### AIM OF THE TASK
Each entry below should be echoed exactly, with pictures omitted.

### DATA FOR THIS EXERCISE
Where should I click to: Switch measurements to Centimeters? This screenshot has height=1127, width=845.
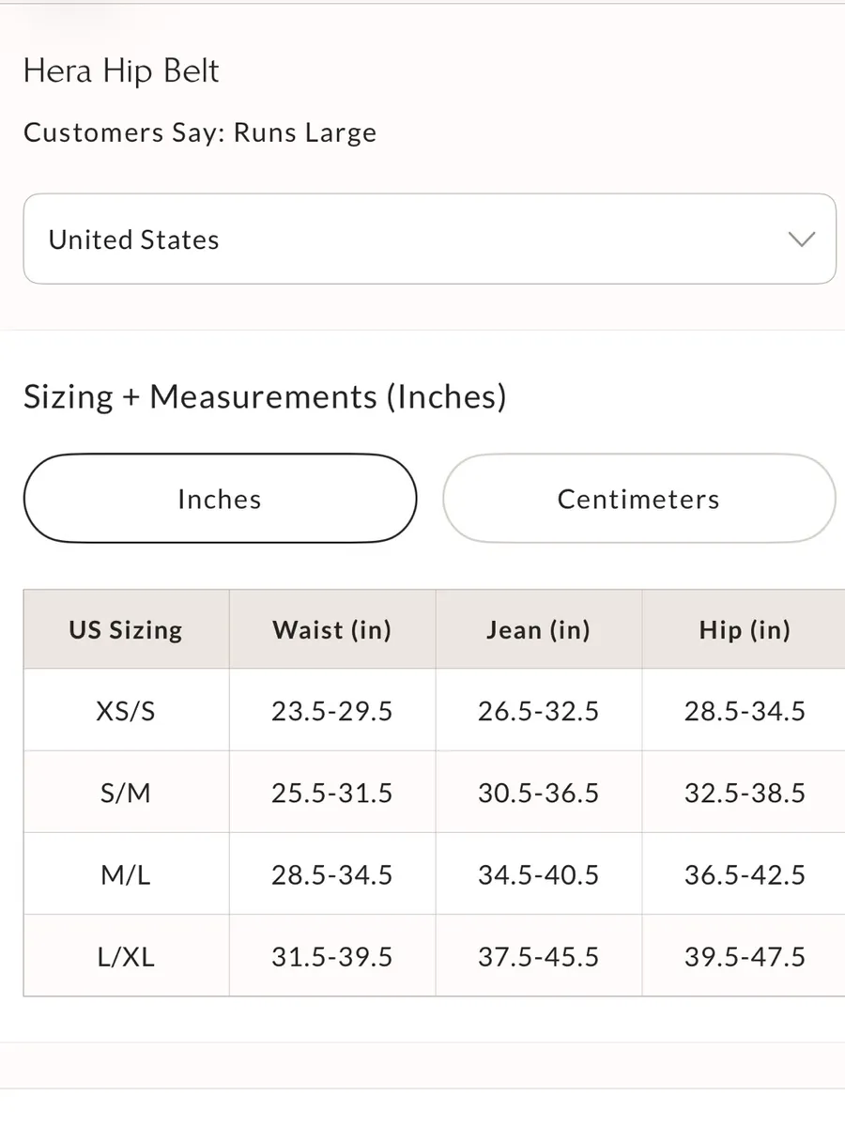point(638,499)
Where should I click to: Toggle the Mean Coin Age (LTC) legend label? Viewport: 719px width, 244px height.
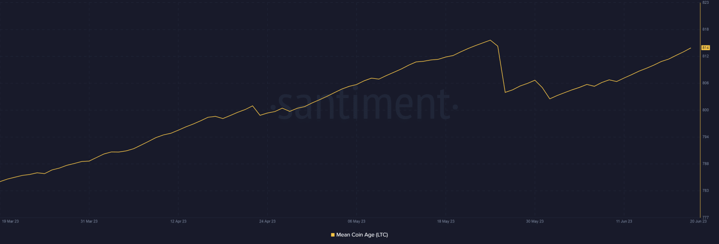362,235
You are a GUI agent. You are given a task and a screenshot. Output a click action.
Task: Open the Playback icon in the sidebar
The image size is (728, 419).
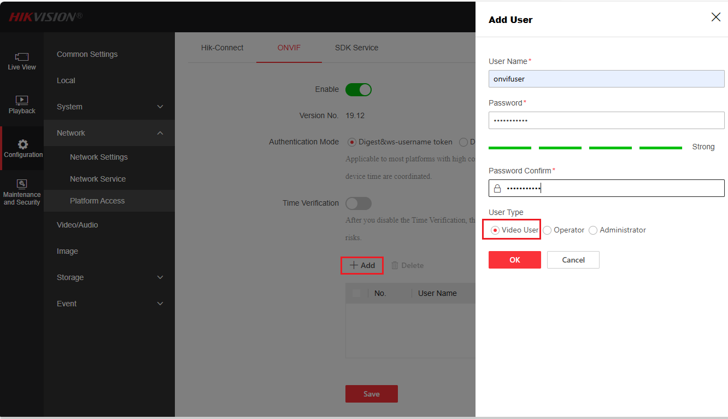coord(22,101)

### OUTPUT FOR THIS TASK
Where should I click to: Switch measurements to Centimeters? This screenshot has height=1127, width=845.
point(638,499)
Where should I click to: Toggle the Mean Coin Age (LTC) legend label? Viewport: 719px width, 244px height.
362,235
You are a GUI agent. You are given a task and a screenshot. Output a click action.
Task: Open the Playback icon in the sidebar
The image size is (728, 419).
coord(22,101)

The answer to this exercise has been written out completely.